- What you need to do:
a – Quote the article on the junior doctors' dispute starting at "The HSE has" and ending at "future shift limits.".
b – In the article on the junior doctors' dispute, recast the paragraph beginning "The HSE has also rejected" as a short bulleted list that keeps its main facts.
c – Carry on the article on the junior doctors' dispute from where it stops.

- Selected extract:
»»

The doctors' union has already refused a request to return to the LRC for last-ditch talks to settle the dispute over excessive working hours. A one-day national strike of junior hospital doctors is planned for Tuesday.
The Minister urged the IMO to return to talks, but said the its demand for extra pay for doctors who are forced to work in excess of a planned limit of 24 hours on continuous shifts cannot be granted.
The HSE has also rejected the extra pay demand, but has proposed that hospital managers be held to account and that hospitals should suffer budget cuts if they breach future shift limits.
The IMO says the the sanction proposals published by the HSE earlier this week were not presented to the IMO at previous LRC talks nor were they considered by the union.
IMO Assistant Director of Industrial Relations Eric Young said the manner in which the HSE waspublishing 'so called solutions' which they know will not meet the union's requirements demonstrated the 'hamfisted way the HSE is dealing with this issue'.
"Additionally, comments made by the Minister are not viewed as helpful given it is within the remit of the Minister to sort this matter out once and for all, and not through another working group as he proposed recently."

««

- Extracted material:
»»

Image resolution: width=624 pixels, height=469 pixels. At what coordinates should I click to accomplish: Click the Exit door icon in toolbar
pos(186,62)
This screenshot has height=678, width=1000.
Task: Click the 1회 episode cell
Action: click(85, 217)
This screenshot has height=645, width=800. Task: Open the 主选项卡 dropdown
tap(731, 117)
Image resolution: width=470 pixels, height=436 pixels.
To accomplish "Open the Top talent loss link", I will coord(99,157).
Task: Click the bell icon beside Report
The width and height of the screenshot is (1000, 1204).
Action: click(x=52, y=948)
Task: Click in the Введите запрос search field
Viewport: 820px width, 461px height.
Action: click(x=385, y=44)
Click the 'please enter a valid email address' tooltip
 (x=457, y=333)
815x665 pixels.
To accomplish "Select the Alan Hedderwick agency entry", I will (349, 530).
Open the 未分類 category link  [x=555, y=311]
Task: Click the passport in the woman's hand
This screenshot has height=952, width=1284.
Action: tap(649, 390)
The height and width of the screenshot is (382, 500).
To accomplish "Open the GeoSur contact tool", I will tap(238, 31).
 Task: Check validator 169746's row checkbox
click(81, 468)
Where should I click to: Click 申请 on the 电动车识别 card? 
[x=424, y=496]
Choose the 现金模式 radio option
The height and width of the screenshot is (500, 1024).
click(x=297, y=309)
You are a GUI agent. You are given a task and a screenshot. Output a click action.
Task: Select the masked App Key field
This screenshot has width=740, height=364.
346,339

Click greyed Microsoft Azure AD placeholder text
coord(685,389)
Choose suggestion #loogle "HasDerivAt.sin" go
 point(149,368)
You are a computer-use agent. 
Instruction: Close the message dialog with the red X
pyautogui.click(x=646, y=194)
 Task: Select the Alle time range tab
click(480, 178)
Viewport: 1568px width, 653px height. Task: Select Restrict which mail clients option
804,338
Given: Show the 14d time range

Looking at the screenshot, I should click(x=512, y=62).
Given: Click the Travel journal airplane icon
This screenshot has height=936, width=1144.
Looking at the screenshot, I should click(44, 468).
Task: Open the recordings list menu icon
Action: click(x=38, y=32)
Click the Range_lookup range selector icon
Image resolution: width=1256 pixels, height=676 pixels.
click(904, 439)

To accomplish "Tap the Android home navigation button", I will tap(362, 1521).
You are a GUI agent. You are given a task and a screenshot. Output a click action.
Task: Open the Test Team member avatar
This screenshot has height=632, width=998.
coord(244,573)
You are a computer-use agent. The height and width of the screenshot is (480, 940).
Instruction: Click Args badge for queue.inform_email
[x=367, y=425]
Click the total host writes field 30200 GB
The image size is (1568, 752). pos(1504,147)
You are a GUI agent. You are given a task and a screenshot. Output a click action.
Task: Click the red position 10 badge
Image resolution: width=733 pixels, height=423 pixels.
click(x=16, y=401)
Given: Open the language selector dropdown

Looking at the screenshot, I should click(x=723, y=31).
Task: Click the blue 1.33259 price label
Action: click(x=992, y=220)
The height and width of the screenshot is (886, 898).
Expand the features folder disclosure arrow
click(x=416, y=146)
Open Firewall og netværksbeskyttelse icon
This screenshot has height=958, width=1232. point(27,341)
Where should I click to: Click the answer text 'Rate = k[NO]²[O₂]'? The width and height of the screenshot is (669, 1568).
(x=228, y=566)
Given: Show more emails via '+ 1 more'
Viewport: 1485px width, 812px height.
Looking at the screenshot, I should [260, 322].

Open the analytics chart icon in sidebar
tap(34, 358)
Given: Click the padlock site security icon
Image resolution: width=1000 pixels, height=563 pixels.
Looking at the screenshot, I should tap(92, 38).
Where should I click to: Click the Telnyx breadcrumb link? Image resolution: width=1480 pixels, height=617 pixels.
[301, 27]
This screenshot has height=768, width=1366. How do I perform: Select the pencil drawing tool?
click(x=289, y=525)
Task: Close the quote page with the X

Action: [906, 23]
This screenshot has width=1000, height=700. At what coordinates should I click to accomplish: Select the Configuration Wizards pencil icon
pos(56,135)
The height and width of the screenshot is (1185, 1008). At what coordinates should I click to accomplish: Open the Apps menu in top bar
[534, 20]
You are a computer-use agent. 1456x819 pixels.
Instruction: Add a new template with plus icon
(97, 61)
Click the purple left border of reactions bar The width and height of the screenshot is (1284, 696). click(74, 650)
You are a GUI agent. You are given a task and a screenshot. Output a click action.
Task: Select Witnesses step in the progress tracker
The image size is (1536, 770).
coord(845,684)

««

- Outputs in order:
a –
The HSE has also rejected the extra pay demand, but has proposed that hospital managers be held to account and that hospitals should suffer budget cuts if they breach future shift limits.

b –
- The HSE rejected the extra pay demand.
- It proposed that hospital managers be held to account.
- It proposed that hospitals suffer budget cuts if they breach future shift limits.

c –
"Our members have no confidence in the HSE or the Minister's commitment to ending these working hours. This kind of incompetence goes to the heart of why NCHDs don't trust the HSE," Mr Young said.
In addition to the impasse over the range of sanctions that should be imposed for breaches of shift limits, the IMO is incensed at the HSE's tactics over the past week.
This, it said, included exaggerating the level of extra pay doctors were seeking as part of a sanctions package, and making public HSE proposals based on what had been discussed to date.
The one-day strike on Tuesday, which is likely to be followed by further industrial action, will lead to the cancellation of operaiton sand outpatient clinics. Around 15,000 patients could be affected.